At the University of Denver, we protect the intellectual property of all our faculty, and safeguard the privacy of all our students in online learning environments. To this end, students may not record, reproduce, screenshot, photograph, or distribute any video, audio, or visual content from their online courses. This restriction includes but is not limited to:
  • Pre-recorded and live lectures
  • Live discussions
  • Discussion boards
  • Simulations
  • Posted course materials
  • Faculty feedback forms
  • Visual materials that accompany lectures/discussions, such as slides
  • Virtual whiteboard notes/equations, etc.
As we engage in online learning as an academic community, it is imperative to be respectful of all. Keep in mind that if any student is identifiable in an online class recording, this may constitute a violation of the educational record protections provided under FERPA. Students with disabilities who need to record classroom lectures or discussions must contact the Disability Services Program to register, request, and be approved for an accommodation. All students are advised that students may tape classroom activities for this purpose. Such recordings are to be used solely for individual or group study with other students enrolled in the class that quarter/semester. They may not be reproduced, shared in any way (including electronically or posting in any web environment) with those not in the class in that quarter. Students who violate this policy will be reported to The Office of Student Rights & Responsibilities and may be subject to both legal sanctions for violations of copyright law and disciplinary action under Student Rights & Responsibilities Policies.

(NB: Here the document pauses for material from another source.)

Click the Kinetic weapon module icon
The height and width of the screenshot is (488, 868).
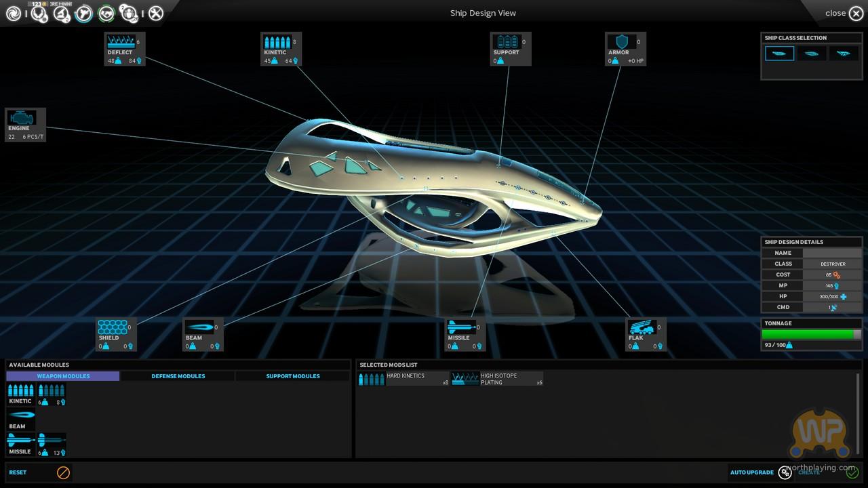[x=20, y=390]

Required Use of Canvas and Contingency Ready Courses 

Per the fall 2021 COVID class policies, using our Learning Management System (LMS; Canvas) is required so that critical course materials are available to students. Though assignment submission isn’t explicitly required, the OTL strongly recommends the use of our LMS for assignment submission and the gradebook. See for information about:

Masking Requirements 

Masking requirements may vary depending on vaccination status and campus alert level. If we are on level “green” or higher, masks are required for all situations where five or more people are gathered, which covers most DU courses. For level green, if you are vaccinated and 6 feet away from your students, you may opt to lecture without a mask. If we move to level blue, you may lecture without a mask if you are 12 feet or further from your students. See below for sample language and masking guidelines PDF which can be shared in Canvas.

Students with Disabilities/Medical Issues

(developed by the Disability Services Program – more information and updates available at the DSP Faculty & Staff website)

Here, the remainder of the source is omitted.